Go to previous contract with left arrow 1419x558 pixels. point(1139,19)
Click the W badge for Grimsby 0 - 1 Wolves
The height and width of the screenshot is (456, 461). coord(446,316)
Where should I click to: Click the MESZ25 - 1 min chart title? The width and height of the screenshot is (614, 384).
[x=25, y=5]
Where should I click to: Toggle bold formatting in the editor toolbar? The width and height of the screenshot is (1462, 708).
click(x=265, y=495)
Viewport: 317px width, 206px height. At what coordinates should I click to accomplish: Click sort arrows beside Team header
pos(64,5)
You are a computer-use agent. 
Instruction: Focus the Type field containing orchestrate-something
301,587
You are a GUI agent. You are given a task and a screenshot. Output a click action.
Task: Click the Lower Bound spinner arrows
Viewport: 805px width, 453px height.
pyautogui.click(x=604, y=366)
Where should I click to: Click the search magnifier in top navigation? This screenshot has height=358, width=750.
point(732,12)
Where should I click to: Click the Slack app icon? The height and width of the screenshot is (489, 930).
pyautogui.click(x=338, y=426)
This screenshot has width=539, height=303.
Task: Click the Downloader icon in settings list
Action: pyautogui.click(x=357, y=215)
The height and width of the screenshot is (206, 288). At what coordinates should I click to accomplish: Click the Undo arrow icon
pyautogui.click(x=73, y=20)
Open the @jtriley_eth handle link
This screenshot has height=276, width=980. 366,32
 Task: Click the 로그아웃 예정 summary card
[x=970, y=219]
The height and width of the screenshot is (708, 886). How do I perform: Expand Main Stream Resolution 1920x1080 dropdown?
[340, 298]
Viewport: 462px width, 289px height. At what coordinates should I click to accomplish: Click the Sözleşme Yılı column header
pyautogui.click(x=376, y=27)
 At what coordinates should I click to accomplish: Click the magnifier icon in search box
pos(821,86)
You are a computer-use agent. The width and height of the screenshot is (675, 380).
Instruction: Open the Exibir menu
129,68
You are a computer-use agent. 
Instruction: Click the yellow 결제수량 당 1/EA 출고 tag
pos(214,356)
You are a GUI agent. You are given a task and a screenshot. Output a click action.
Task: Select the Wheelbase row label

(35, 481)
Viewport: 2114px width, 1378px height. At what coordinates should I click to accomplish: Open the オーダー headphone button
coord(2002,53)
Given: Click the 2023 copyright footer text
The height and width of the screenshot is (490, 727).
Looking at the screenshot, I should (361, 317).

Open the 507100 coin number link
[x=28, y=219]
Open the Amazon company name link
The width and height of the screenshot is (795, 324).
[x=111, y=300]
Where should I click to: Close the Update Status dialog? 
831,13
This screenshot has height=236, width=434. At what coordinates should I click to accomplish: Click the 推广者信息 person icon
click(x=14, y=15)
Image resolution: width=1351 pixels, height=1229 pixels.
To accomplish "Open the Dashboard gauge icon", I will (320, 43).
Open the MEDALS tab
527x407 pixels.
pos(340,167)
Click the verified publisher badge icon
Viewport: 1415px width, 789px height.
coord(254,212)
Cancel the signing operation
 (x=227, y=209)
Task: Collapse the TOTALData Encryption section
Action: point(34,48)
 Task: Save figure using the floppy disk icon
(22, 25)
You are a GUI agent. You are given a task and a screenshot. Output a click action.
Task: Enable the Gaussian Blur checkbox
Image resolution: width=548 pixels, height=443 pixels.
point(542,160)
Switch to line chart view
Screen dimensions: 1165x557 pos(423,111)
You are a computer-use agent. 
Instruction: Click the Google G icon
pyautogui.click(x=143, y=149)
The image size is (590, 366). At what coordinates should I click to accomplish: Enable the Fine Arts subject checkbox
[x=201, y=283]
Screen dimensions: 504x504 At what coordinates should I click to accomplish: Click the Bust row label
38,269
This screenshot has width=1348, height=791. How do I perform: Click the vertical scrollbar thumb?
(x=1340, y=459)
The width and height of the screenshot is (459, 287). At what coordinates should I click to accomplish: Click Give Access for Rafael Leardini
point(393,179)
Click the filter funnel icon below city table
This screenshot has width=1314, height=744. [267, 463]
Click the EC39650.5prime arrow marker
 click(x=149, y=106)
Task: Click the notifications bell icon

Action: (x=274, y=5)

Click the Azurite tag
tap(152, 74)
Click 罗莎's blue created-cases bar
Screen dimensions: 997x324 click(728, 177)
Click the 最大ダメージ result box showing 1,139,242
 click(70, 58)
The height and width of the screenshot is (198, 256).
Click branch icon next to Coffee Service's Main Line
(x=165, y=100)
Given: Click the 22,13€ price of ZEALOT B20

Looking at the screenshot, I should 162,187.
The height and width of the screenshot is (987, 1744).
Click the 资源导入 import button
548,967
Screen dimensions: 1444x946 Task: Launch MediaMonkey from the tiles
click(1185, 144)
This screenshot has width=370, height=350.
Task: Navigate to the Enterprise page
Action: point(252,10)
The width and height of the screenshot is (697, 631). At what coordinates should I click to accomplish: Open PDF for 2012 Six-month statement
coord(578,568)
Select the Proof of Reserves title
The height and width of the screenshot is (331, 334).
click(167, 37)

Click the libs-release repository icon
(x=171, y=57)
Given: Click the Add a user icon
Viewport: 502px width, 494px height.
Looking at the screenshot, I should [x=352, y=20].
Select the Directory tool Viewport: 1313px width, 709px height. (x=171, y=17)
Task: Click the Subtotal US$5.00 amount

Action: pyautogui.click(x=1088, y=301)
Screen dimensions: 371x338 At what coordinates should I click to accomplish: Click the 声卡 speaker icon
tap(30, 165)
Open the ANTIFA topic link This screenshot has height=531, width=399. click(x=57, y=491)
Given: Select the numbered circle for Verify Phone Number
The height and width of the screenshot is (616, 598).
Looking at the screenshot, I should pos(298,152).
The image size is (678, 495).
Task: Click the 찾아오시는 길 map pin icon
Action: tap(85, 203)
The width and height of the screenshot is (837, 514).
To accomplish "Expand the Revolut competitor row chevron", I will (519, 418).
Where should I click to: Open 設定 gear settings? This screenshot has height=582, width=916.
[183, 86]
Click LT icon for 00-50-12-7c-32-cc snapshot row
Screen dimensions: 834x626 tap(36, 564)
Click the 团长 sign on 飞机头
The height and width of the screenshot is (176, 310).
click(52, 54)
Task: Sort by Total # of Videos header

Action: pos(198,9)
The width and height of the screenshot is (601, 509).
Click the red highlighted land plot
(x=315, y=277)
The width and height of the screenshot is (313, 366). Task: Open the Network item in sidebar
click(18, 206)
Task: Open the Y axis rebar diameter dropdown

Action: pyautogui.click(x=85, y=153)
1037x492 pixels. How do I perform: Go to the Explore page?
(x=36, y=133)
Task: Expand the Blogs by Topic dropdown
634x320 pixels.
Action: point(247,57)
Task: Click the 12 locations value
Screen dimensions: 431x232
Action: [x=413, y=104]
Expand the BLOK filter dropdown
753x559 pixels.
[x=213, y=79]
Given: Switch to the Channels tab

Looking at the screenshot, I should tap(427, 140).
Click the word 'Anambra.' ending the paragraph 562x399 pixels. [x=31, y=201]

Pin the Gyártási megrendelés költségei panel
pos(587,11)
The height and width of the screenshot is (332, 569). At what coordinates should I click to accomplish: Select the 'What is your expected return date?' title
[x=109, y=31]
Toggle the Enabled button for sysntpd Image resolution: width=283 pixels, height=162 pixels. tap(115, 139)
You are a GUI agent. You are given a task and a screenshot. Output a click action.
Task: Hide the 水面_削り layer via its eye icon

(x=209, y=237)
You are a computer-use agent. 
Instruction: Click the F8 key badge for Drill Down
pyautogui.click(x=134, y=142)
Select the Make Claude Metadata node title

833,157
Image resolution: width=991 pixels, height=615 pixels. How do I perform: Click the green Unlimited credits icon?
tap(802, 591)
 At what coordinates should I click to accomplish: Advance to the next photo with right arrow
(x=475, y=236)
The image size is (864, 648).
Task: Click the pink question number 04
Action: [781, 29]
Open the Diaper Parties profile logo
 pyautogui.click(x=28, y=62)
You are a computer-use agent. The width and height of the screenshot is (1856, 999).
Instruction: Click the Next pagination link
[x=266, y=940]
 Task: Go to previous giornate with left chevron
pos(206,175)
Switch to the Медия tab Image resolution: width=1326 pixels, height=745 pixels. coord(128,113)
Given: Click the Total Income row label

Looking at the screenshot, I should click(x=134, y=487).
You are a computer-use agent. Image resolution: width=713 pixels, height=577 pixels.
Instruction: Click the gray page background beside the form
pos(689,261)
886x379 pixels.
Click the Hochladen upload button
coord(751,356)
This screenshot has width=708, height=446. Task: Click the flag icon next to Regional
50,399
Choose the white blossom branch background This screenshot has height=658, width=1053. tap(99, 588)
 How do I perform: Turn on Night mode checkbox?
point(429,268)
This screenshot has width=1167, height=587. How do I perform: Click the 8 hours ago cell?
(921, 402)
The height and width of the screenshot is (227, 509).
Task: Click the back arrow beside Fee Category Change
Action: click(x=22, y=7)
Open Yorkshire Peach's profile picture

·····

**PROBLEM TO WORK ON:**
Please copy only the lines from the one with "How do I perform: Turn" through the final line of the records above, both ends included.

**ANSWER TO THIS PROBLEM:**
 How do I perform: Turn on Night mode checkbox?
point(429,268)
This screenshot has width=1167, height=587. How do I perform: Click the 8 hours ago cell?
(921, 402)
The height and width of the screenshot is (227, 509).
Task: Click the back arrow beside Fee Category Change
Action: click(x=22, y=7)
Open Yorkshire Peach's profile picture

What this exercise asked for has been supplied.